Yosipof Abraham, Nahum Oren E, Anderson Assaf Y, Barad Hannah-Noa, Zaban Arie, Senderowitz Hanoch
Department of Chemistry, Bar Ilan University, Ramat-Gan 52900, Israel.
Mol Inform. 2015 Jun;34(6-7):367-79. doi: 10.1002/minf.201400174. Epub 2015 Mar 20.

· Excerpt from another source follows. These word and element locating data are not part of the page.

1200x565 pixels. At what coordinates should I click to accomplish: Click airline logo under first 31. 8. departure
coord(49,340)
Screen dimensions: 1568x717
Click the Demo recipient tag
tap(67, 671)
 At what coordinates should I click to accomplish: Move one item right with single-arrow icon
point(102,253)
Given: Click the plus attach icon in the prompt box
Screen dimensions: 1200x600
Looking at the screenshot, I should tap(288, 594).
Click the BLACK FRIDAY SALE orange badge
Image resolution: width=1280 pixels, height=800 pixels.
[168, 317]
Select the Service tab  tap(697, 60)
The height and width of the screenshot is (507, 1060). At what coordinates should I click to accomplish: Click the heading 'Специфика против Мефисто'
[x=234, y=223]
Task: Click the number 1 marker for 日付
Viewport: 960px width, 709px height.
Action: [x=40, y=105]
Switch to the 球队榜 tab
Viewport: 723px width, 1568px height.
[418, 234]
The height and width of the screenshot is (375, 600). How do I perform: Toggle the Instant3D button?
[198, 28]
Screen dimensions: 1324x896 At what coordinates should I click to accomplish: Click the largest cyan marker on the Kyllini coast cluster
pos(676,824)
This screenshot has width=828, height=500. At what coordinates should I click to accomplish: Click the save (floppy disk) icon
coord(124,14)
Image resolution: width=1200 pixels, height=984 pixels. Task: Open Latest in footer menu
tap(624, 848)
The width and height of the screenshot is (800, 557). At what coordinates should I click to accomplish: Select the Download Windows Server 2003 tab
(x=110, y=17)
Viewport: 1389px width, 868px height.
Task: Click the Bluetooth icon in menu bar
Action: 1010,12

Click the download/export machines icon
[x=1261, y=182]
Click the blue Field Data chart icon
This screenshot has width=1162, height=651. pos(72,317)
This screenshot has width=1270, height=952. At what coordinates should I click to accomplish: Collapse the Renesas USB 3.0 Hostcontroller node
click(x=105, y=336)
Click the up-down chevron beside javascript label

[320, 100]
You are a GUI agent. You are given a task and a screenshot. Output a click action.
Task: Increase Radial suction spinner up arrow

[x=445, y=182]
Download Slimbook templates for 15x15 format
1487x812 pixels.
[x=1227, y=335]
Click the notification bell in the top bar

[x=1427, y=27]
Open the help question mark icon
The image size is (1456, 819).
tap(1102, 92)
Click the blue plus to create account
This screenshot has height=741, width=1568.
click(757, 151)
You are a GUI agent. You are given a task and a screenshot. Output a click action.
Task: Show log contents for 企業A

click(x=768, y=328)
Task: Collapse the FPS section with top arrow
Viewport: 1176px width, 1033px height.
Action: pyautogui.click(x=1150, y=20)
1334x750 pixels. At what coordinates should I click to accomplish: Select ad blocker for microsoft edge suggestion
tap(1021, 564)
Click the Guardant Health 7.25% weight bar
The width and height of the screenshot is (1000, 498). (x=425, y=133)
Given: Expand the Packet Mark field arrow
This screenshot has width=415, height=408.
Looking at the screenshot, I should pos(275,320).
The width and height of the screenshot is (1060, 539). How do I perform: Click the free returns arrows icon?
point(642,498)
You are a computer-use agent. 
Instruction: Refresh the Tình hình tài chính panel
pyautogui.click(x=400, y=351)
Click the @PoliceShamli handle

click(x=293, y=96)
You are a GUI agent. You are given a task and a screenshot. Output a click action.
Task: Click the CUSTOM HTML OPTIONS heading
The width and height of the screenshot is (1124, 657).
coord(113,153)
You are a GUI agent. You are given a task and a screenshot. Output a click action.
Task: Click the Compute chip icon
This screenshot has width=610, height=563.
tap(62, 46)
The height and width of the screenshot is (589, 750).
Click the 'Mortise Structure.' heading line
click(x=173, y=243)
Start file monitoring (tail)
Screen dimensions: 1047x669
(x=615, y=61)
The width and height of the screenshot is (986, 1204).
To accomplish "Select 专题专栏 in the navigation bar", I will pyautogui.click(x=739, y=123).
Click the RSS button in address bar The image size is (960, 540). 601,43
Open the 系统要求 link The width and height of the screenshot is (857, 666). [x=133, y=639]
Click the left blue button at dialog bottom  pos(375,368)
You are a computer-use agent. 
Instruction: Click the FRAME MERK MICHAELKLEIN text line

Growth in energy demands, coupled with the need for clean energy, are likely to make solar cells an important part of future energy resources. In particular, cells entirely made of metal oxides (MOs) have the potential to provide clean and affordable energy if their power conversion efficiencies are improved. Such improvements require the development of new MOs which could benefit from combining combinatorial material sciences for producing solar cells libraries with data mining tools to direct synthesis efforts. In this work we developed a data mining workflow and applied it to the analysis of two recently reported solar cell libraries based on Titanium and Copper oxides. Our results demonstrate that QSAR models with good prediction statistics for multiple solar cells properties could be developed and that these models highlight important factors affecting these properties in accord with experimental findings. The resulting models are therefore suitable for designing better solar cells.
能源需求的增长,再加上对清洁能源的需求,可能会使太阳能电池成为未来能源资源的重要组成部分。特别是,完全由金属氧化物(MO)制成的电池,如果其功率转换效率得到提高,就有潜力提供清洁且经济实惠的能源。这种改进需要开发新的金属氧化物,这可以通过将组合材料科学用于生产太阳能电池库,并结合数据挖掘工具来指导合成工作而受益。在这项工作中,我们开发了一种数据挖掘工作流程,并将其应用于分析两个最近报道的基于钛和铜氧化物的太阳能电池库。我们的结果表明,可以开发出对多种太阳能电池特性具有良好预测统计的定量构效关系(QSAR)模型,并且这些模型根据实验结果突出了影响这些特性的重要因素。因此,所得模型适用于设计更好的太阳能电池。